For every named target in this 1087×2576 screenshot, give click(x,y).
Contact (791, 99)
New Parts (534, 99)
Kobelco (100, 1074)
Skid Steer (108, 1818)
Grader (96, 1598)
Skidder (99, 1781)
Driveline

------------

* [Exercise directions]: Copy out the full listing so that each line matches exactly.

* [Your response]:
For every named target in this 1087×2576 screenshot, give click(x,y).
Contact (791, 99)
New Parts (534, 99)
Kobelco (100, 1074)
Skid Steer (108, 1818)
Grader (96, 1598)
Skidder (99, 1781)
Driveline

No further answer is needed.